The super-prime market is rarely affected by the vagaries of the general housing market, but it is a very good guide to confidence in the economy – if rich people are investing in London, they obviously think the UK has a prosperous future.

With this in mind, many will be relieved by new research revealing sales of “super-prime” multi-million pound properties in London have remained remarkably resilient. Despite ongoing fears of a no-deal Brexit leading to financial disaster for the country, overseas investors are reported to have splurged over £400m on four super-prime central London properties in the last couple of months alone.

Knight Frank’s latest super-prime market insight report shows the number of super-prime transactions was marginally down on the previous year, from 133 to 121, though the total sales value was up 22% on 2017 and 23% on 2016. The report suggests this could be due to the instability of the general election and Brexit referendum respectively in those years. The number of prospective buyers has also increased, though prices have declined to more than make up for the higher rates of stamp duty introduced by Osborne in December 2018.

West is best

Sales have been most resilient in areas such as Notting Hill and Chelsea which attract more needs-based buyers – British-based buyers who will remain in the UK regardless of Brexit. These areas are also boosted by the greater availability of wider-layouts in homes, which are generally preferred by purchasers. Research by Coutts also agrees ‘west is best’, with the only areas showing positive annual growth in prime property prices Chelsea, Kensington, Notting Hill & Holland Park, St John’s Wood, and Regent’s Park & Primrose Hill.

Both reports suggest potential buyers are holding off until a sensible Brexit agreement is in sight and will then pounce as Rory Penn, Head of Private Office at Knight Frank, explains: “Viewing levels remain high and a number of buyers have been scrutinising the market over a long period of time…

“Once there is a feeling that a sensible Brexit deal has been reached and speculation over the future of the government dies down, I believe there is a certain amount of pent-up demand that will be released.”

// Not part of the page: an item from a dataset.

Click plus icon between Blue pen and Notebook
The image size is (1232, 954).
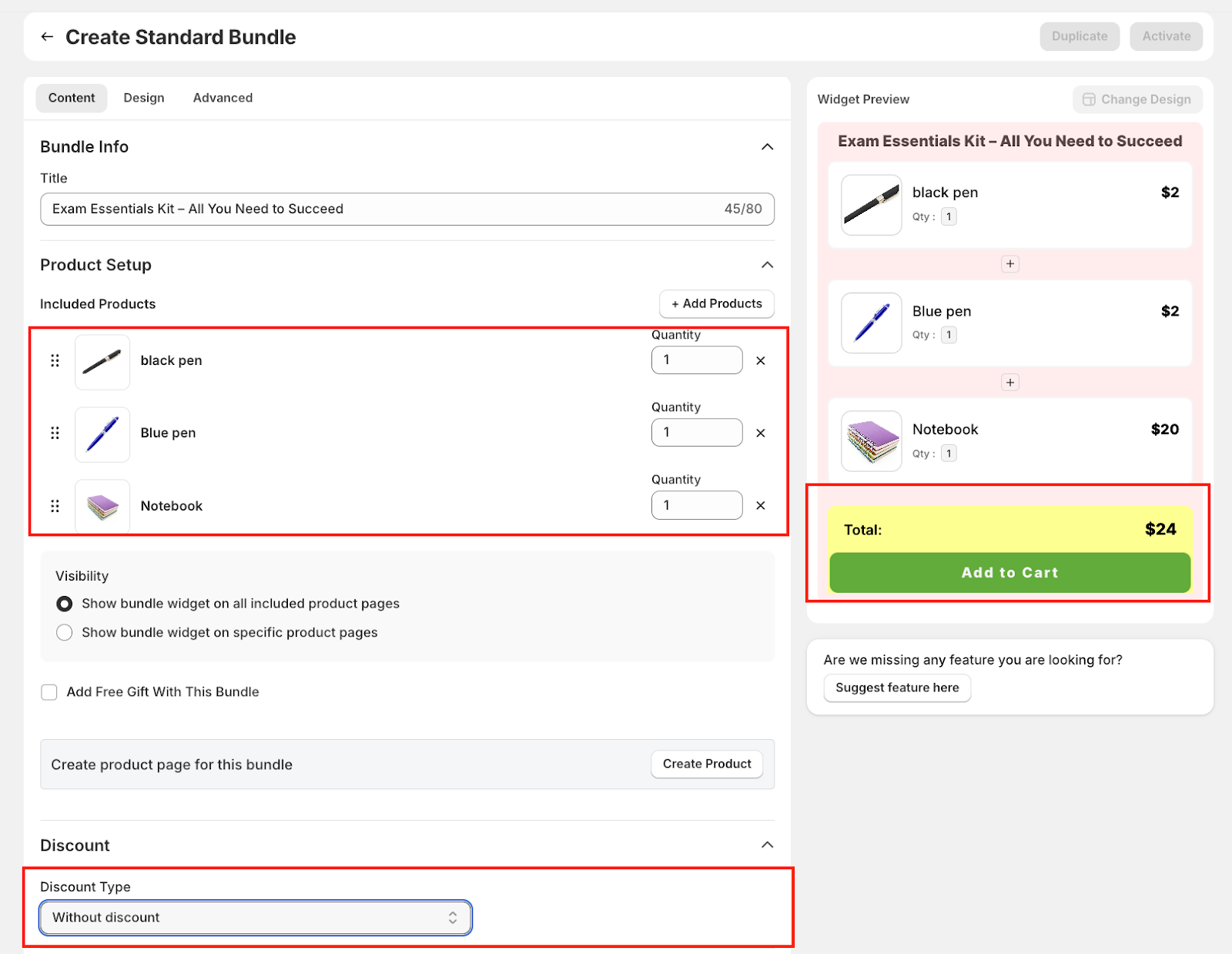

Caution in the London market

The caution seen in the super-prime market reflects the rest of London’s housing market, with figures from the Office for National Statistics showing the average cost of a home across the capital slipped by 0.3 per cent to £482,000 in the year to September. Flats have been hardest hit, with the average apartment costing almost £16,000 less than in July 2017.

Jonathan Samuels, chief executive of property lender Octane Capital, noted: “London continues to be the weak link in the UK’s property market… As one of the world’s foremost financial hubs, the capital is highly exposed to the fall-out from Brexit.”

What’s next?

Buyers and sellers will be anxiously watching the result of the Brexit parliamentary vote in the next few weeks and as far as the market’s concerned, the sooner a sensible Brexit deal (or exit from Brexit) is reached the better.

Mohammad Syed, Head of Asset Management at Coutts, concluded, “The end of Brexit uncertainty – when it arrives – is likely to release some pent-up demand and see a rise in market activity and prices. But we believe that it will be some time before transaction volumes return to the levels seen in 2013.”